Bachelor Project at the IT University of Copenhagen, creating a compiler from Micro C to WebAssembly (the new web standard in draft state).

See AboutWebAssembly.md for more information regarding the current (Q1 2017) state of WebAssembly.

Compiling MicroWac

  • Run nuget restore with the root of this repository as your working directory (or current directory).
  • Run ./micro-wac/pre-build-lexpar-comp.ps1 (or ./micro-wac/pre-build-lexpar-comp.sh on *nix) in order to compile the lexer and parser (this step is also required if you're using VS2015 or later). The pre-build script will not do anything if you already have the latest compiled versions.
    • The script is not baked into the VS build process because of execution policies on PowerShell scripts.
  • Run msbuild micro-wac/microwac.fsproj (or xbuild /target:micro-wac on *nix), or simply build the project from within VS. The executable compiler can be run with ./micro-wac/bin/Debug/microwac.exe (or mono micro-wac/bin/Debug/microwac.exe on *nix).

Compiling a MicroC program to WebAssembly with MicroWac

Compile the MicroC program with the microc.exe executable. Run the compiler without any arguments to get information on how to use it.
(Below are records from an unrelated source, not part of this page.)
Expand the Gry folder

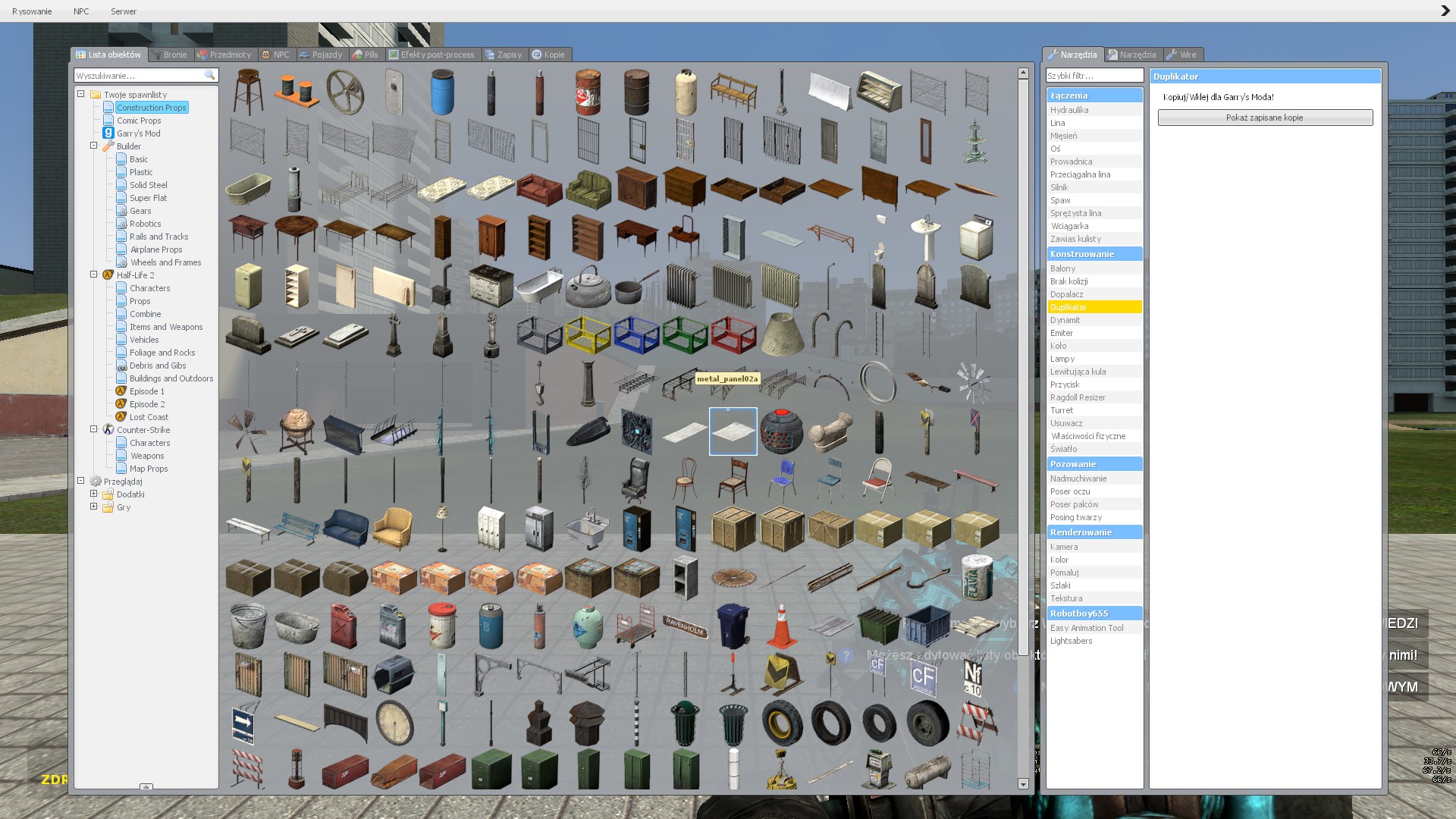pyautogui.click(x=94, y=507)
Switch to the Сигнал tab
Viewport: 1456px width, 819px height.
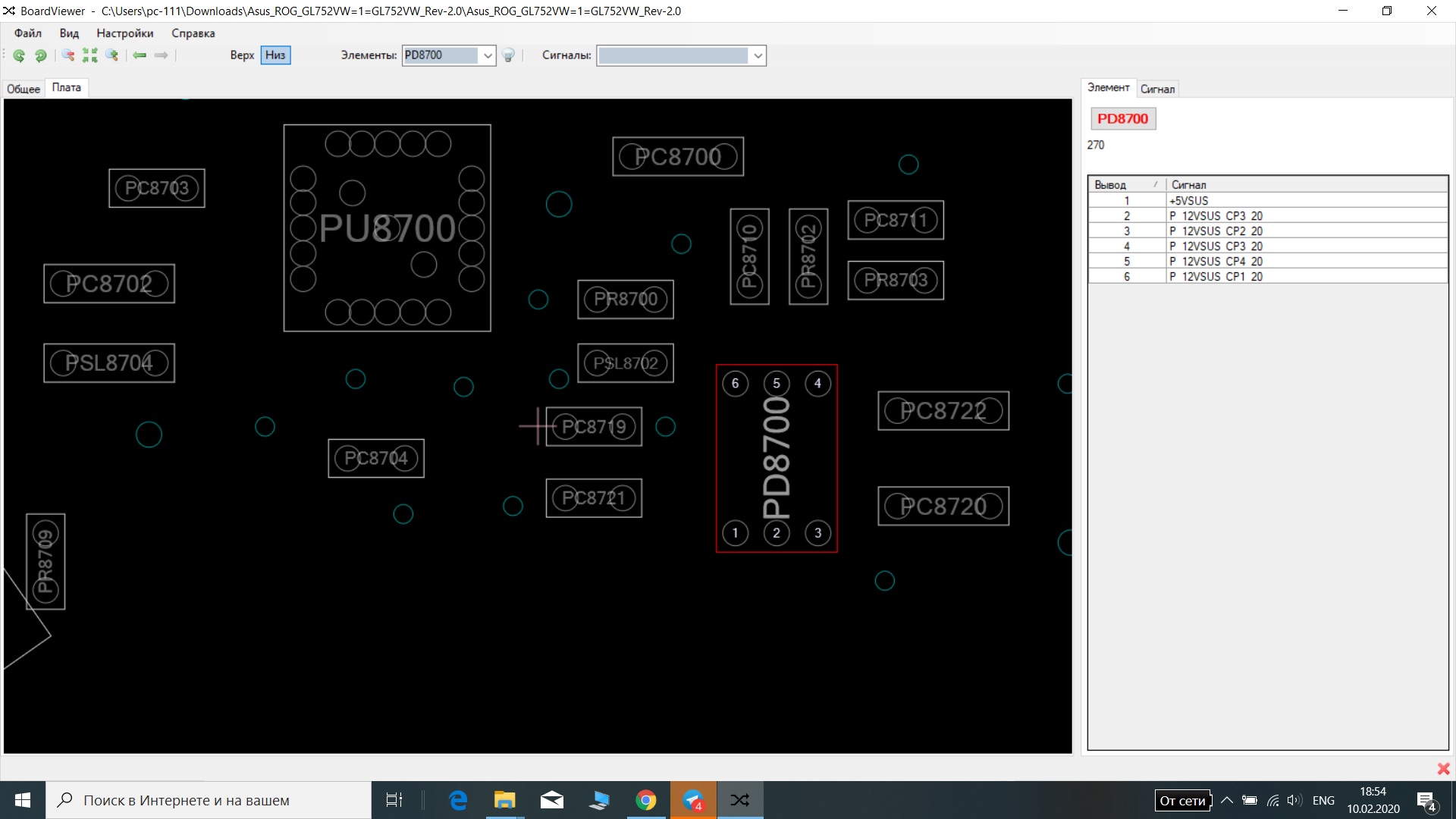point(1157,89)
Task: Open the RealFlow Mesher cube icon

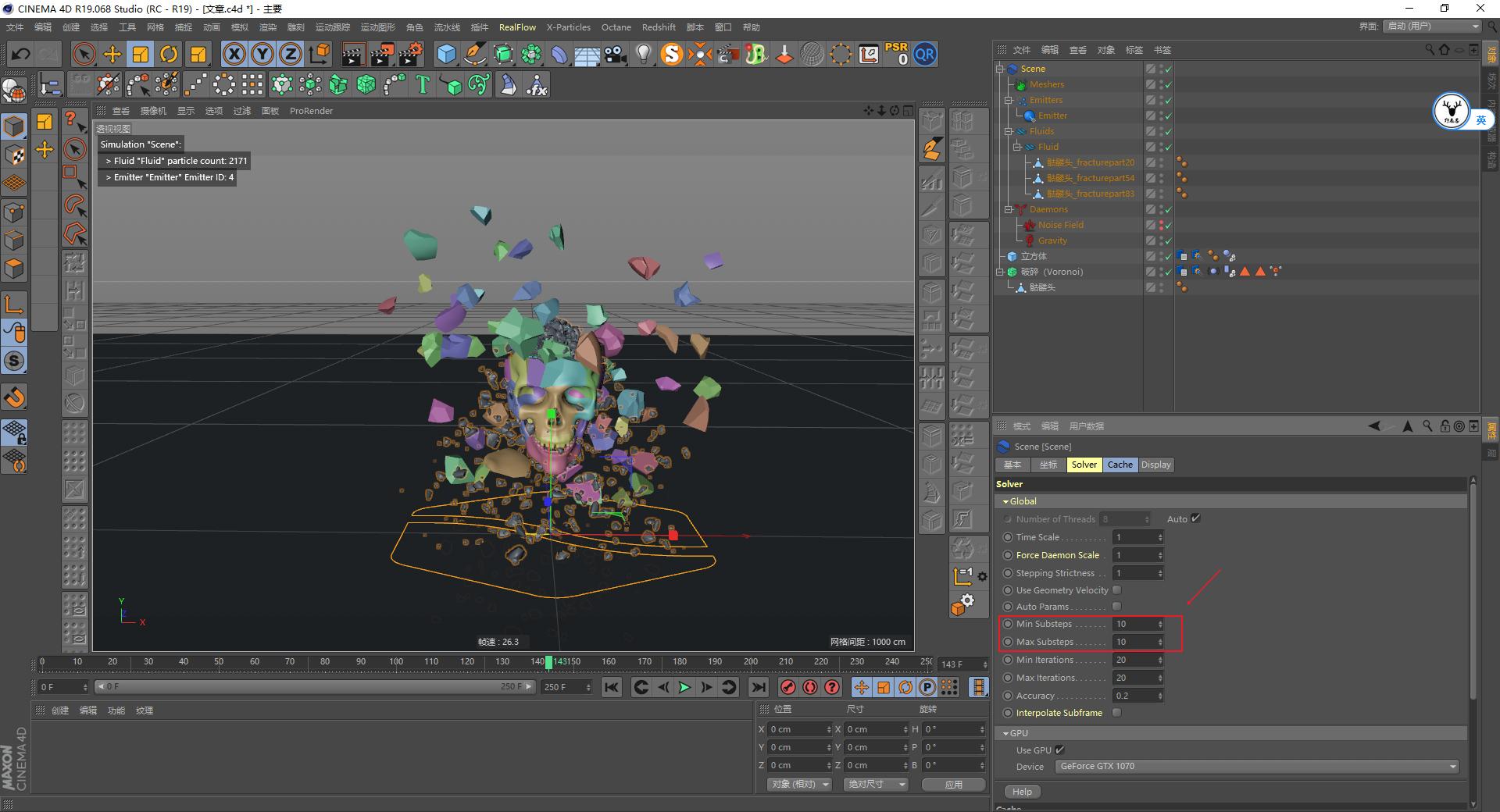Action: point(447,54)
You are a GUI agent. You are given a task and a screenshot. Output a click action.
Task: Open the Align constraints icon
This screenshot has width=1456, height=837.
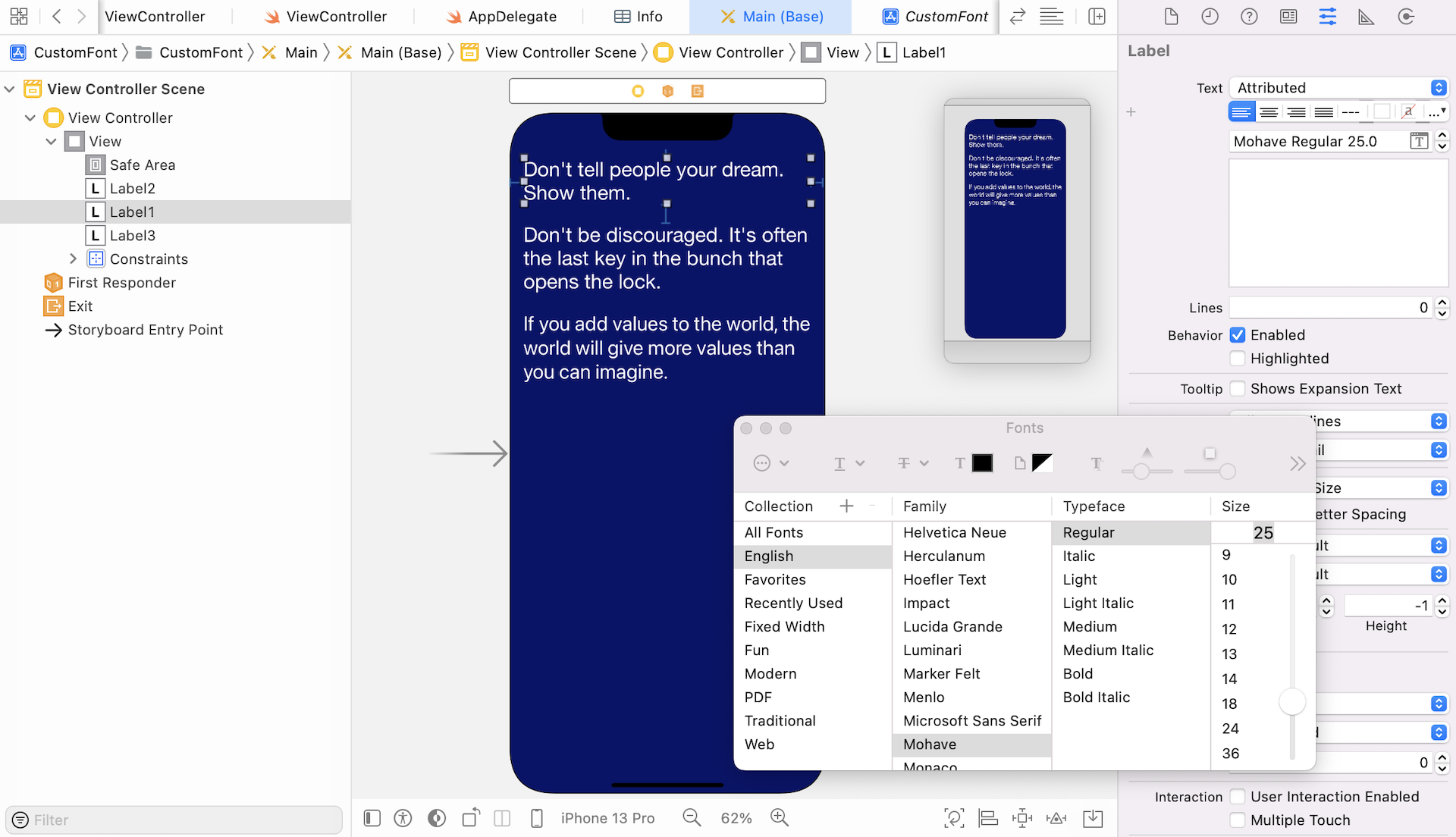(987, 817)
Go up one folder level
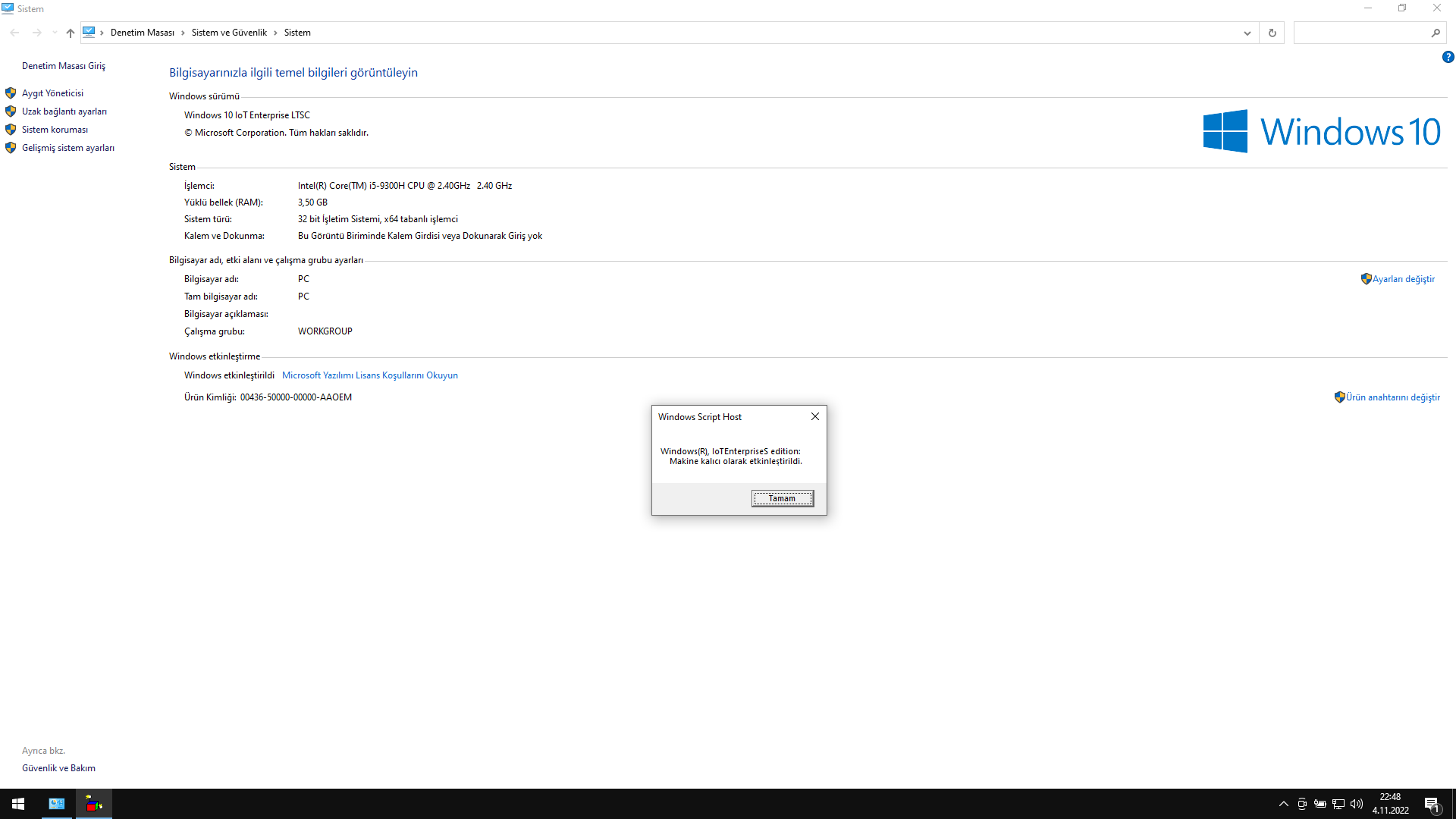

WebAssembly modules cannot be loaded through the file:// protocol, therefore you need to supply a locally hosted web server in order to see the modules run. I suggest using npm install -g http-server and using the http-server command in the directory of your HTML/WASM files. If you dislike Node (or JS), or like Python better, you can also run a web server in the current directory with Python using the following command: python -m http.server (Python3) or python -m SimpleHTTPServer (Python2).

Once the web server is running, simply access http://localhost:8080/ (or http://localhost:8000) and open the html file of the corresponding WASM sample.

Repository Structure

  • micro-wac: contains the source code for the Micro C to WebAssembly Compiler.
  • wasm-playground: contains hand-crafted .wast samples, their compiled binaries and, for each, a tiny framework to run them in.
  • web-backend: contains the source code for the back-end web server that exposes the compiler via a simple RESTful API. This part of the project was discarded in favor of spending more time on the compiler itself. The code that was created is kept for historical reasons.